But Ilya doesn’t look convinced by his own agreement. Zane leans back against the metal of the stall, lowering his voice another notch.
“I’m not asking because I think he’s a problem,” he says quietly. “You know that.”
“I know.”
“But I’m noticing things, the others are too.”
That makes Ilya glance at him sharply.
“In what way?”
“The guys are watching,” Zane says. “Not in a bad way. Just… trying to get a read on him.”
Ilya’s jaw tightens slightly. “They think he does not fit?”
“No,” Zane says immediately. “Not at all. It’s like he’s always been in the play. But, something’s off.” The words sit between them and it’s telling that Roz doesn’t deny it.
Zane continues, tone steady. “Dillon made a comment at the last water break. Barrett too.”
Ilya’s brows draw together. “They said something to you?”
“Not accusatory,” Zane says, immediately getting ahead of whatever threat Rozanov might be seeing. “Concerned.”
Ilya’s gaze softens slightly, then hardens again.
“He is fine,” Ilya says. It’s quick. Protective.
Zane doesn’t push back against that. He shifts instead.
“I want to check in,” he says. “Nothing heavy. Just make sure he knows we’re good.”
Ilya looks at him for a long second.
“Thank you,” he says quietly.
Zane shrugs one shoulder. “It’s my job.”
It is, in a way but it goes beyond just the A on his chest. He’s the longest-tenured guy in the room. The one who hosts the team dinners and makes sure the rookies don’t eat alone on the road. The one who clocks mood shifts before they become fractures. He’s been doing this long enough to know that sometimes the smallest adjustments prevent bigger problems.

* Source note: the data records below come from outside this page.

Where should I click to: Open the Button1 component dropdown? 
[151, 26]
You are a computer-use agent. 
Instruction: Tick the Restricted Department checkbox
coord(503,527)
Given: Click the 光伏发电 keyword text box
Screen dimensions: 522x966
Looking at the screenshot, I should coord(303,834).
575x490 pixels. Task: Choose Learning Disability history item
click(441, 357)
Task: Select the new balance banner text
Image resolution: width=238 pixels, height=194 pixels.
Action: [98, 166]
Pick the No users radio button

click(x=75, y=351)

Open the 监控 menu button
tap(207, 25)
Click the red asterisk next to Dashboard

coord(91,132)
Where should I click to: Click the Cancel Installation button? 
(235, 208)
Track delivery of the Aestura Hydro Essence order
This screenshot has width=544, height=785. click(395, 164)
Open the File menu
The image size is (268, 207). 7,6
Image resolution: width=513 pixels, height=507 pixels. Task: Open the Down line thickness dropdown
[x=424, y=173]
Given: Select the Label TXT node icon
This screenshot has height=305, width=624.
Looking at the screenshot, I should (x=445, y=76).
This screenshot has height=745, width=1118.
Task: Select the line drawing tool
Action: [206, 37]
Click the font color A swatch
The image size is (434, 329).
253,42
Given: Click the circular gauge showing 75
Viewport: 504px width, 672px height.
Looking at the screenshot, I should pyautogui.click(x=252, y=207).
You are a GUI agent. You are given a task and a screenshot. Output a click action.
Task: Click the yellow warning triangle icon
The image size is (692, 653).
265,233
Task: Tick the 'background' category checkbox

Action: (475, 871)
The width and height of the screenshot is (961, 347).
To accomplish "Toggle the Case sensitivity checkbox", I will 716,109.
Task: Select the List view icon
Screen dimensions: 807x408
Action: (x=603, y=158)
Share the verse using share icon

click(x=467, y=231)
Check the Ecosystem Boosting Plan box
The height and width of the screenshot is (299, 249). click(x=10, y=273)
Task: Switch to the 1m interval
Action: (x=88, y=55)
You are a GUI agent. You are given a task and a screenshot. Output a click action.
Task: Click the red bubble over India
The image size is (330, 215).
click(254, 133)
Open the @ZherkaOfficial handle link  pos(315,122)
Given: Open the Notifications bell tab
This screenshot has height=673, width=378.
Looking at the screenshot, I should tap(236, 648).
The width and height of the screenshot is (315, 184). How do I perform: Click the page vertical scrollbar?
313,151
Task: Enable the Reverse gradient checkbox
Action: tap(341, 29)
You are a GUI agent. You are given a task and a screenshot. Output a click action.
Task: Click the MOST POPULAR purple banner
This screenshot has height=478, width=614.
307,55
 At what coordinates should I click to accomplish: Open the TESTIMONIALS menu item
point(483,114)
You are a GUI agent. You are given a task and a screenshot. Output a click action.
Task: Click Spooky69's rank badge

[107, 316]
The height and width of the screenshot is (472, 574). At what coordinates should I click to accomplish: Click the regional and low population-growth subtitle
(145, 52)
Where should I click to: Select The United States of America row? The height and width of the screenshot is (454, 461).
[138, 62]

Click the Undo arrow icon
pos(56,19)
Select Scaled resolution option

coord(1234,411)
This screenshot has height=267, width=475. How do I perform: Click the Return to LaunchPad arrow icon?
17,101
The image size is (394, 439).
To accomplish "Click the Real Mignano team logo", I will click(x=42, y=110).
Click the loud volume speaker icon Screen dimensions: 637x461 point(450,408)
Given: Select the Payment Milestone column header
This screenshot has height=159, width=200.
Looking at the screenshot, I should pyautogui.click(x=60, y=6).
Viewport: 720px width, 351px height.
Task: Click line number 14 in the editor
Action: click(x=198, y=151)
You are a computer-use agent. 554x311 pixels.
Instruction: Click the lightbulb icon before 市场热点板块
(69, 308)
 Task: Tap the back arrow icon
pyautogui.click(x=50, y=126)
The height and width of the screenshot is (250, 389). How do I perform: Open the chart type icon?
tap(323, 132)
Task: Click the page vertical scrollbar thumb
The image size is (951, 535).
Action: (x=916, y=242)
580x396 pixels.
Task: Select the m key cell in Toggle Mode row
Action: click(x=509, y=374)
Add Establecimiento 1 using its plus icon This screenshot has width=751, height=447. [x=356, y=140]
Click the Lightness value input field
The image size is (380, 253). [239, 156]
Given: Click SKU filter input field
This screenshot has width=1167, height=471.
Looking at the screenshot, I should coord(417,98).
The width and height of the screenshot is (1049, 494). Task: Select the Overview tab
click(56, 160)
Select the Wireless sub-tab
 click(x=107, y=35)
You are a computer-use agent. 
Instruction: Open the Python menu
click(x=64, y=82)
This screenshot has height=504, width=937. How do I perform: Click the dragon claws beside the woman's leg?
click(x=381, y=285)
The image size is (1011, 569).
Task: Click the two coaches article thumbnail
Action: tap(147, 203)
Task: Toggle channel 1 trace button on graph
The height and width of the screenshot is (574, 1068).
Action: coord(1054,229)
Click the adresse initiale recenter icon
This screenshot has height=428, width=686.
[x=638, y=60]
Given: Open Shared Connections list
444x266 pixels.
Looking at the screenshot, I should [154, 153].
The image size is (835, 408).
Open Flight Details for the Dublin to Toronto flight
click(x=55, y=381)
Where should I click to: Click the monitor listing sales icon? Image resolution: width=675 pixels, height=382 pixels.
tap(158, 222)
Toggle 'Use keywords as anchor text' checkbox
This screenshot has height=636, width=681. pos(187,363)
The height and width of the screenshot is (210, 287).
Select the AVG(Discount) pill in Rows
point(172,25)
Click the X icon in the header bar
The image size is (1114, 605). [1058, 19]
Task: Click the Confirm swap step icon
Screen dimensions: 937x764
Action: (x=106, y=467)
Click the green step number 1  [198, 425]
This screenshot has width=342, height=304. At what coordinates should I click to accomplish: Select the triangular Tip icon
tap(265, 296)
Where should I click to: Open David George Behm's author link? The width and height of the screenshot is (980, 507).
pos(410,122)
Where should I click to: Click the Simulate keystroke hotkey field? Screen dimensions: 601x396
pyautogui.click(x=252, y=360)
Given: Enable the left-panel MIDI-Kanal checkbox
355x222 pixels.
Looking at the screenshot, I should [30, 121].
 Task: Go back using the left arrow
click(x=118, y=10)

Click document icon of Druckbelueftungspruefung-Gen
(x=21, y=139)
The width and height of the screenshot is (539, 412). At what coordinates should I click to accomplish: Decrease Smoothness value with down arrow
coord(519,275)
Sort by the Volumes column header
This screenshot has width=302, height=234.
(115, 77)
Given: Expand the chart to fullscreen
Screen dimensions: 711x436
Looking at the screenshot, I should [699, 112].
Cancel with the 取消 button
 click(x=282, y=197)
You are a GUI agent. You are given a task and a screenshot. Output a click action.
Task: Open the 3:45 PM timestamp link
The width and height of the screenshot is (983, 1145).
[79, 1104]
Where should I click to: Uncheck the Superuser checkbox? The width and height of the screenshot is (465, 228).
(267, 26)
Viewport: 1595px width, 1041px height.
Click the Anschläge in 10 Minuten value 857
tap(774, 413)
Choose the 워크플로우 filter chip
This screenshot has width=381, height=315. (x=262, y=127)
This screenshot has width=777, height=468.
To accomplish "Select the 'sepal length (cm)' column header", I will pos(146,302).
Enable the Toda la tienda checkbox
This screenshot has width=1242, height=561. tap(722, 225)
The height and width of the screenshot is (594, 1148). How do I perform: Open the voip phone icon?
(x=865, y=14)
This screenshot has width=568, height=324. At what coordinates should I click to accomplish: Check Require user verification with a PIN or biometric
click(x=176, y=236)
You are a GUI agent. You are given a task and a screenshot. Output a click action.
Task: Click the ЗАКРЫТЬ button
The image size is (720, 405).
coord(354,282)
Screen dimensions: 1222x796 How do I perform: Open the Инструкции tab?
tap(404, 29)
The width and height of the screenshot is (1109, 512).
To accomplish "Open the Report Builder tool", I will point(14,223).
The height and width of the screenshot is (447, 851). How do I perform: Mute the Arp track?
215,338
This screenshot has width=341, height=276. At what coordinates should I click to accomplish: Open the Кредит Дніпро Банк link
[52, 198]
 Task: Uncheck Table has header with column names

“I don’t want him thinking he has to prove something here,” Zane adds. “Not like that.”
Ilya’s expression flickers — something complicated and sharp passing through it.
“He does not,” Ilya says firmly.
“I know that,” Zane replies. “You know that.” Another beat.
“But he might not,” Zane finishes gently.
That’s the one that lands.
Ilya looks down at his hands for a moment, then back across the room at Hollander, who is laughing now at something Hayes has said, the sound bright and real.
“He has… habits,” Ilya says slowly. “From before. And last season was not good, for either of us.”
Zane nods once. “Yeah. Don’t think anyone in the league missed the season you two had.”
A faint smile touches Ilya’s mouth, then fades.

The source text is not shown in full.